Foreign Secretary Alan Peter Cayetano told reporters there was no bullying and the context of frank talks last week in China — the details of which he said he could not discuss —"was on how to avoid conflict" and "how to increase trust and mutual respect."
"There was no language or even tone that would lead any of the two presidents to believe that there was disrespect for them or their country," he said.
Cayetano said Duterte apparently talked about his meeting with Xi just to respond to a barrage of criticisms that he has been soft on China and has refused to raise the Philippines' arbitral victory last year that invalidates most of China's claims in the South China Sea.
He said that after his return next week from a trip to Russia with Duterte he will explain the context of the two leaders' exchange to lawmakers and a Supreme Court justice, who have urged the Philippines to file a diplomatic protest over the alleged war threats and to ask the United Nations to demand that China comply with the arbitral ruling.

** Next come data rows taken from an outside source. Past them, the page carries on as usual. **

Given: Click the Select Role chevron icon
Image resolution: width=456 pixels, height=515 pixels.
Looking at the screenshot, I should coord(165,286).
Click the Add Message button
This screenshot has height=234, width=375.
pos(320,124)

"My interpretation in the meeting is that there was no bullying or pushing around or it wasn't a threat," Cayetano said.
He said Duterte is committed to "protect every single inch of our territory" and Filipinos should trust him on how he will do it.
Duterte said in a speech late Friday at a coast guard event in southern Davao city that he raised the Philippines' arbitral victory against Chinese territorial claims in the South China Sea and told Xi Manila intends to drill for oil there.
"I said when we were face-to-face, 'That is ours and we intend to drill oil there.' No beating around the bush," Duterte said. He said the reply was: "Well, we are friends. We do not want to quarrel with you. We would want to maintain the present warm relationship. But if you force the issue, we will go to war."
"Please do not do that because that is ours," Duterte further quoted Xi as saying. He said he replied, "But I have the arbitral (award)." Xi then reportedly said: "Yes, but ours is historical and yours is legal of recent memory. We had that since the Ming dynasty."
Duterte said he replied that "that's too far away" and it is "almost alien to us to hear those words because we were never under Chinese jurisdiction."
Xi reportedly responded: "Well, if you force the issue, we'll be forced to tell you the truth." And when Duterte asked what that was, Xi reportedly said: "We will go to war. We will fight you."
Duterte's spokesman, Enesto Abella, said Monday that Duterte's first and last priority is national interest and the well-being of Filipinos, and that China and the Philippines are committed to peaceful resolutions of their disputes.
"We are very clear that we are not giving up our claim of sovereignty and sovereign rights over certain islands in the South China Sea. At the same time, these matters are pursued in the context of maintaining peace and prosperity in the region," Abella said.